Essas são algumas das propostas apresentadas pela Academia Brasileira de Ciências (ABC) num documento que será entregue a todos os candidatos à presidência do Brasil, intitulado Por uma política de Estado para ciência, tecnologia e inovação. São 41 propostas no total, organizadas em quatro grandes temas: O Brasil na Fronteira da Produção do Conhecimento; Agregação de Valor à Produção e Exportação do Setor Industrial; A Bioeconomia e a Conservação e o Uso Sustentável dos Biomas Nacionais; e O Brasil Precisa de uma Revolução na Educação.
Veja o documento aqui: Politica de Estado para ciencia tecnologia e inovacao _ 2014[2]
A primeira autoridade a receber o documento foi a presidente Dilma Rousseff, numa reunião do Conselho Nacional de Ciência e Tecnologia (CCT), em junho. A segunda foi a candidata à vice-presidência Marina Silva, ontem, na reunião anual da Sociedade Brasileira para o Progresso da Ciência (SBPC), que neste ano ocorre na Universidade Federal do Acre, em Rio Branco – berço geográfico e acadêmico de Marina.
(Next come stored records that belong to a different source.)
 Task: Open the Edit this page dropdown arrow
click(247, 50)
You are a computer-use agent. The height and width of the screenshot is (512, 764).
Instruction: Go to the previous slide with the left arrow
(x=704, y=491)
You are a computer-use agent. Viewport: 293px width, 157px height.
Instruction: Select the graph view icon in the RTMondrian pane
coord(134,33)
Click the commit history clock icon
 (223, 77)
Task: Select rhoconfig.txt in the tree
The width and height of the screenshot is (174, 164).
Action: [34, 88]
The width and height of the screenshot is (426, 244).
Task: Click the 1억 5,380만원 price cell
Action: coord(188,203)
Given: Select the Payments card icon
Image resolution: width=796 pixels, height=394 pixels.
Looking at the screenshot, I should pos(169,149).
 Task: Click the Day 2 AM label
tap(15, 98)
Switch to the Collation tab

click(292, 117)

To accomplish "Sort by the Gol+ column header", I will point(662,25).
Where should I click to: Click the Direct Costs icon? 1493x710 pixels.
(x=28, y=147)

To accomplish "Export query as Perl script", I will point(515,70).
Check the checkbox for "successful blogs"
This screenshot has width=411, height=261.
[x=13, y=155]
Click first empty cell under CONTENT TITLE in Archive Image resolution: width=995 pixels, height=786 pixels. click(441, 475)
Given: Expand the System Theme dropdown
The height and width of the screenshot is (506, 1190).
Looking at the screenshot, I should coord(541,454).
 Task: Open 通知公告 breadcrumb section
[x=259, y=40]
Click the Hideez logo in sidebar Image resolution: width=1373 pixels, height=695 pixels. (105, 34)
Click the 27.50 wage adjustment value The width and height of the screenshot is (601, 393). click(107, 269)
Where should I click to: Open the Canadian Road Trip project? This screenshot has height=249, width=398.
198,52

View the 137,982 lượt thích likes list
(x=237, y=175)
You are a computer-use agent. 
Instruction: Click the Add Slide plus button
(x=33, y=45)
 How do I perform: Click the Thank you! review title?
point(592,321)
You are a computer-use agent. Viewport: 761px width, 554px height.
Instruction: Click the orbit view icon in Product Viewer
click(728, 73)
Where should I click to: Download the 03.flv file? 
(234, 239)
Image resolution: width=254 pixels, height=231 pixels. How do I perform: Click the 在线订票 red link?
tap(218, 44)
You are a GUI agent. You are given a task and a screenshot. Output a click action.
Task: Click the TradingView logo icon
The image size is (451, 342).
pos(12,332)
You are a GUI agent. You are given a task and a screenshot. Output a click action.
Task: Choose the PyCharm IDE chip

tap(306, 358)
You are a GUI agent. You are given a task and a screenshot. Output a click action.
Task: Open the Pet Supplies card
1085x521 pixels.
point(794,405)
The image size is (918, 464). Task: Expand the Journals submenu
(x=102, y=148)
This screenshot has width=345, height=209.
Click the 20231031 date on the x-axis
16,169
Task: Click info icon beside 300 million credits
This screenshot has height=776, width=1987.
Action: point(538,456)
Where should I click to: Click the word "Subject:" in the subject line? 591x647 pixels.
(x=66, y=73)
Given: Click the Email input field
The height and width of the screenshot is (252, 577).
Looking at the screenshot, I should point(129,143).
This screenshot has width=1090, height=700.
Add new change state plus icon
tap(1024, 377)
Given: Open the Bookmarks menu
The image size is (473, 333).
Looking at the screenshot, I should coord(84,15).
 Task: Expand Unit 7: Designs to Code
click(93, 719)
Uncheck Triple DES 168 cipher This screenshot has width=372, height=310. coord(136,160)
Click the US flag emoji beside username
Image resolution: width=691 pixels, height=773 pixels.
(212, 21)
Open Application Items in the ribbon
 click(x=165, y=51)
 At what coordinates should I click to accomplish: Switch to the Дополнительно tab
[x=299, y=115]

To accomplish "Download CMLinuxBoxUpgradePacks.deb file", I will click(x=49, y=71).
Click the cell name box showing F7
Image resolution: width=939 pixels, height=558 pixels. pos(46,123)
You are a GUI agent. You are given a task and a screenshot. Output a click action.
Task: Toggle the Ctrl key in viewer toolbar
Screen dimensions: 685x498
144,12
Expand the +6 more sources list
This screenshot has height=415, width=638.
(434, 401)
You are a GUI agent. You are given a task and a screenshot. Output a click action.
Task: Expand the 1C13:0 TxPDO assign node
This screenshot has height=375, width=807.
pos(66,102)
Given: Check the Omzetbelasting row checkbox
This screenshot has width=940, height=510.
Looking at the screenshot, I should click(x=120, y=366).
O candidato à presidência Eduardo Campos, que foi ministro de Ciência e Tecnologia na primeira gestão do governo Lula, havia confirmado participação no evento, mas cancelou a viagem na última hora por causa da morte do escritor Ariano Suassuna, que era amigo de sua família em Pernambuco.
“Nós queremos ouvir a comunidade científica, não só para legitimar o que já foi decidido, mas para influenciar os processos que estão em curso na administração pública”, disse Marina. “A ciência é fundamental, se não para nos ajudar a encontrar novos caminhos, para nos mostrar novas maneiras de caminhar”, completou ela, usando como exemplo a necessidade de criar um modelo de desenvolvimento diferenciado para a Amazônia, baseado na biodiversidade, que não reproduza simplesmente os modelos econômicos das outras regiões.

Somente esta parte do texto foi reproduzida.